Ziggy From United States of America, joined Jun 2001, 178 posts, RR: 0
Reply 5, posted (12 years 10 months 1 week 4 days 17 hours ago) and read 3755 times:
Slats pertain to the leading edge of the wing and the capability of them being raised flush with the wing or lowered to create more airflow over the top of the wing. Basically think of flaps for the front of the wing.
Kohflot From , joined Dec 1969, posts, RR:
Reply 8, posted (12 years 10 months 1 week 4 days 12 hours ago) and read 3700 times:
The CRJ isn't any less capable in icing conditions than any other jet aircraft with a bleed air anti-ice system, as long as ice stays off the wing. You might have a bigger problem on your hands if it does start accumulating, but as long as everything's working right there's no problem.
I also don't think the CRJ has an issue with takeoff speeds. The airports y'all have mentioned (ATL, SLC) have nice long runways. That being the case, the crew can choose a lower thrust setting for takeoff.. which reduces the stress on the engines, but also makes for a longer takeoff roll. If the plane is operating out of shorter fields, they'll pick a higher setting and use less space. This is just a generalization and there are other factors that affect takeoff distance (temperature, density altitude, wind, etc.).. You also mentioned a hot airport and a hot-and-high airport. Any plane will have a longer takeoff roll from those places.

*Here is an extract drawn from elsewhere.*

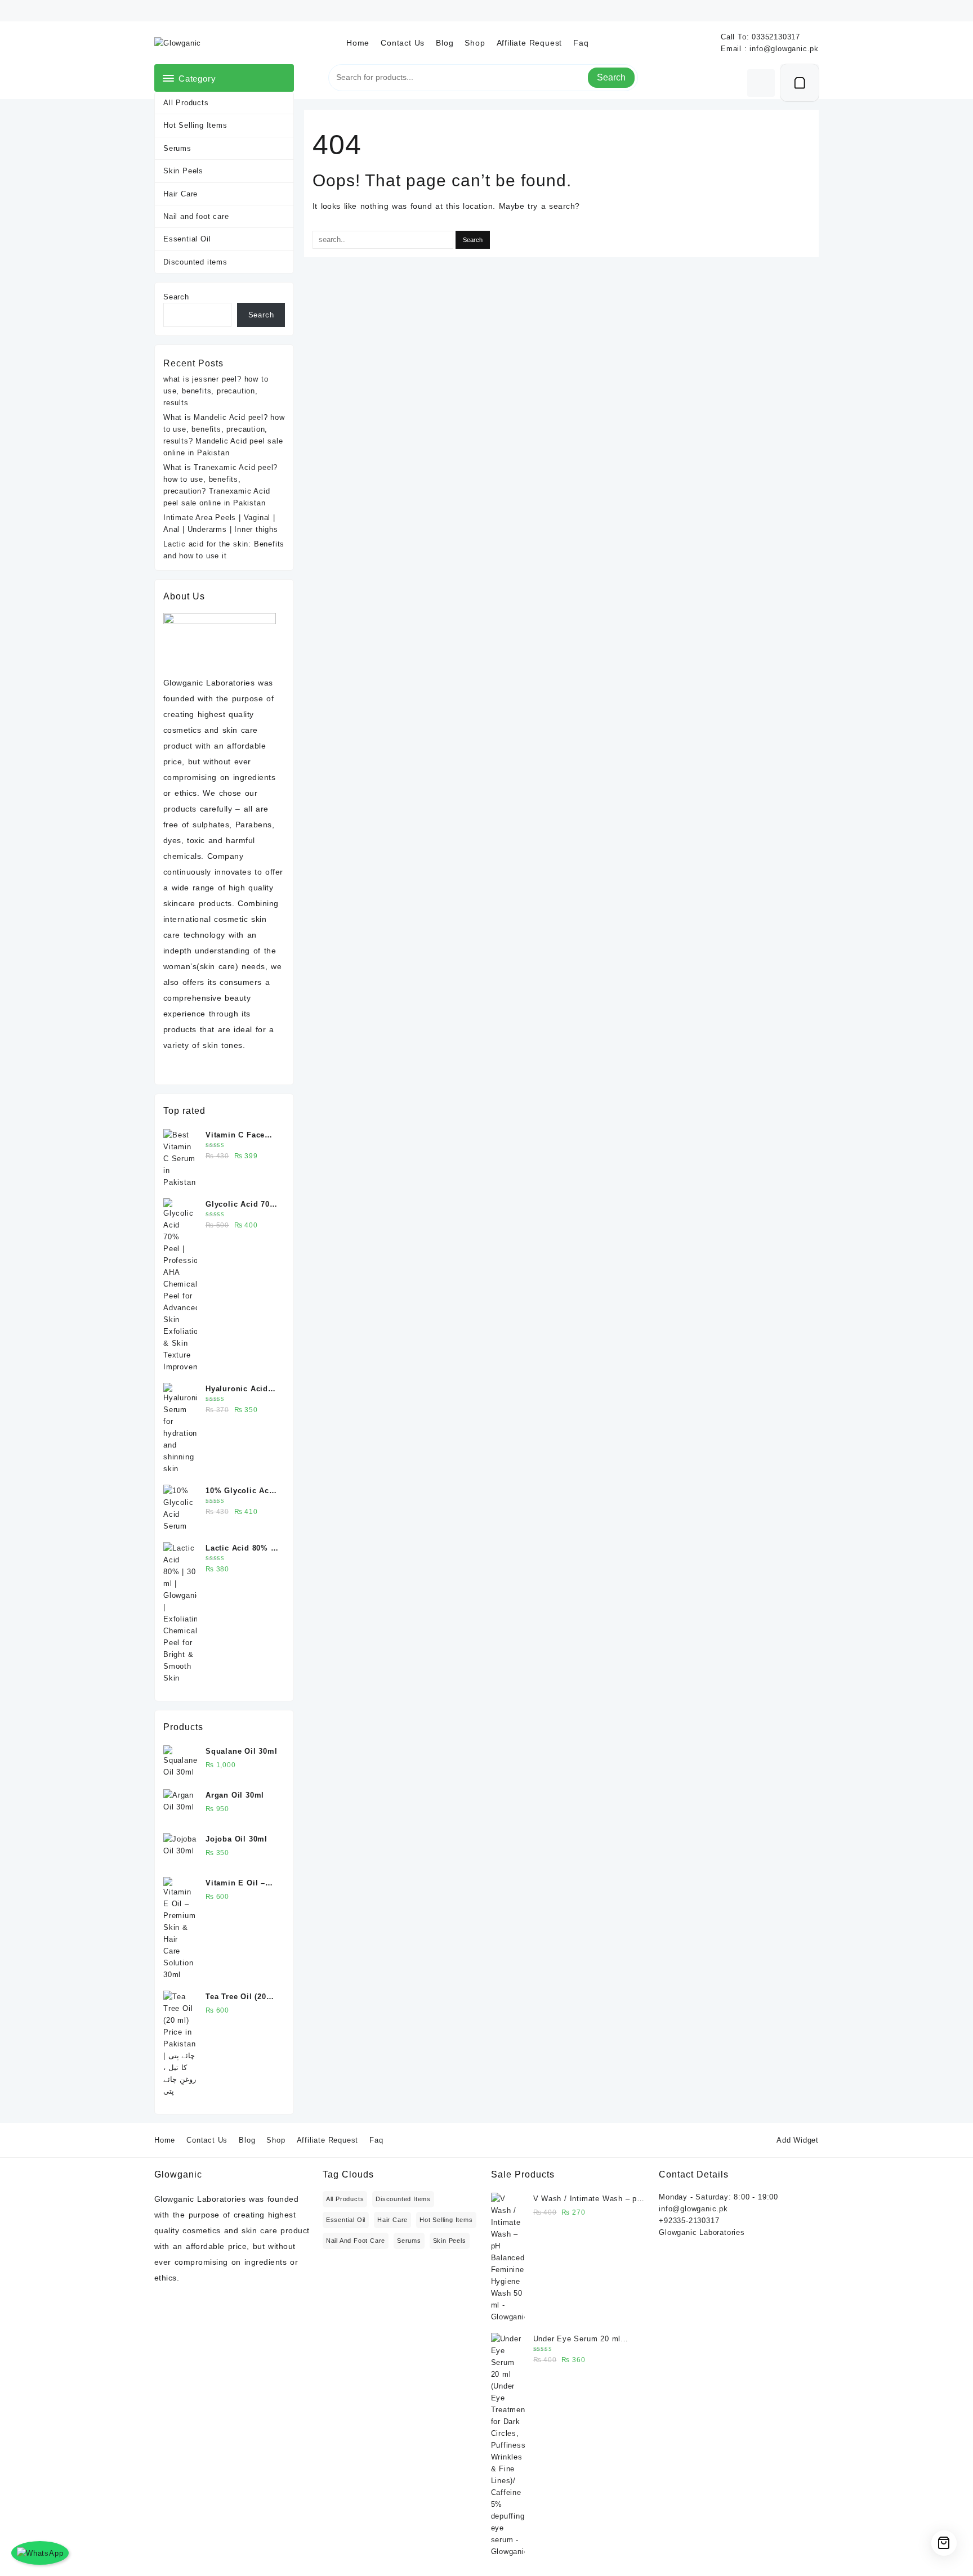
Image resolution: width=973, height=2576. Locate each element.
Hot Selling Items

Landing is what's real fast on the airplane, and yes.. the plane does have the tendency to at least appear that it's pitching down on final approach. Some people joke that the plane is just flown into the ground with the gear down..

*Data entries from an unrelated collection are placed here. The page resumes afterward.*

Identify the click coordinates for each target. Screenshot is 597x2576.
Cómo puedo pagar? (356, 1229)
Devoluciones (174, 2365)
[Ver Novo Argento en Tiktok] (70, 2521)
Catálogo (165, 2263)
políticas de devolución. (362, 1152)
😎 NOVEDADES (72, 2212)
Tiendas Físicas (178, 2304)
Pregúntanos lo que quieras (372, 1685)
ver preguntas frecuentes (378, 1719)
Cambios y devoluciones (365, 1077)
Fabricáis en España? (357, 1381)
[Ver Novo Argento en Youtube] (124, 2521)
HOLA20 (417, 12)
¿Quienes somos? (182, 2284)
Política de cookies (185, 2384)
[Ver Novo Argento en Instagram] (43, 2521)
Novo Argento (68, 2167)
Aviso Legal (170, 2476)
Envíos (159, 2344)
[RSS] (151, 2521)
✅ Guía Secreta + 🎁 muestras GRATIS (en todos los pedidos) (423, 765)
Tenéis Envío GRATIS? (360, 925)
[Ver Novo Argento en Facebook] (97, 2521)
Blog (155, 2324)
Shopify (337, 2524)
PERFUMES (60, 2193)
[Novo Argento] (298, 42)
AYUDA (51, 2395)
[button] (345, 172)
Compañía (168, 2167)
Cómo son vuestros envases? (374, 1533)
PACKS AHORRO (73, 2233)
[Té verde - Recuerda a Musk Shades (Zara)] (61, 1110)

The fact (or in some cases, perception) that the CRJ has issues with takeoff/approach speeds and icing is due to the fact that the it has what's called a "critical wing". It's kind of a fancy term, but can be boiled down to this.. it's critical to keep a good, steady flow of air over it. The wing is thin, and rather skinny.. as a result, it's great in the cruise.. nice and fast. The problem is the smaller surface size means it requires more airflow to do the same job a larger wing can do with less. As mentioned earlier, slats would help quite a bit in slowing the plane down on approach, but it's still got that little, skinny wing that wants a lot of wind to do its job.
CV640 From United States of America, joined Aug 2000, 952 posts, RR: 5
Reply 10, posted (12 years 10 months 1 week 4 days 3 hours ago) and read 3639 times:
The reason for no slats was to keep the wing as efficient and clean as possible. even with slats flush they do give some drag, os that was the main reason. As for runway requiremenst, they aren't that bad. Landing requiremenst are actually quite short. As for take off, yes at heavier weight it can be quite long, but we routinely fly them in and out of 6000 (even a few slightly shorter) foot strips with ful loads, although we couldn't go at the aircrafts max range.